The other day when merging Johanna's code to clusterize the
configuration framework, I noticed this code in there:
# [Send id=val to everyone else]
Broker::publish(change_topic, Config::cluster_set_option, ID, val, location);
if ( Cluster::local_node_type() != Cluster::MANAGER )
Broker::relay(change_topic, change_topic, Config::cluster_set_option, ID, val, location);
It took me a bit to understand that ... The goal here is that a change
in a configuration value gets propagated out to all nodes in the
cluster. The Broker::publish() sends it to a node's immediate
neighbors, but not further. That means that for workers it goes (only)
to their manager; for the manager it means, it goes to all workers. If
we're not a manager, we then separately (through Broker::relay()) ask
our neighbors (that's the manager) to forward the change to *their*
neighbors (that's the other workers), without reraising it locally.

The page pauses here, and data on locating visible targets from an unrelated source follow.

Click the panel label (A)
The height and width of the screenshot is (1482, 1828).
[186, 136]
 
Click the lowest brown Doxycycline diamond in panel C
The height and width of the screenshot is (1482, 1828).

I remember we have discussed this API before, but I wanted to bring it
up again as I keep finding it confusing. I believe the code above
could be simplified by using the newer Broker::publish_and_relay(),
which was added to combine the two operations. Still, I'm realizing
now that I don't like thinking about this in terms of separate
publishing and relaying operations.
It all won't become easier once we add multi-hop routing to the mix
(which is in the works). And on top of all that, we also have
Cluster::publish_rr, Cluster::publish_hew, Cluster::relay_rr, and
Cluster::relay_hew -- another set of separate publishing & relay
I'm wondering if we should give it another try to simply this API
while we still can (i.e., before 2.6 goes out). To me, the most
intuitive publish operation is "send to topic T and propagate to
everybody subscribed to that topic". I'd structure the API around
that, making that the main publish function for that simply:
That would send to all neighbors, which then process locally and relay
to their neighbors. Right now, that would propagate just across one
hop but once we have multihop that'd start being broadcasted out
To support the other use cases, we can then add modifiers & functions
to tweak this default, e.g.:
- Give publish() another argument "relay: bool &default=T" to prevent
it from going beyond the immediate receiver. Or maybe instead:
"relay_hops: int &default=-1" to specify the max number of hops
to relay across, with -1 meaning no limit. (I recall concerns
about loops being too easy to create; we could set the default
here to F/0 to default to no forwarding, although conceptually I
don't really like that
- Give publish() another argument "relay_topic: string &default=""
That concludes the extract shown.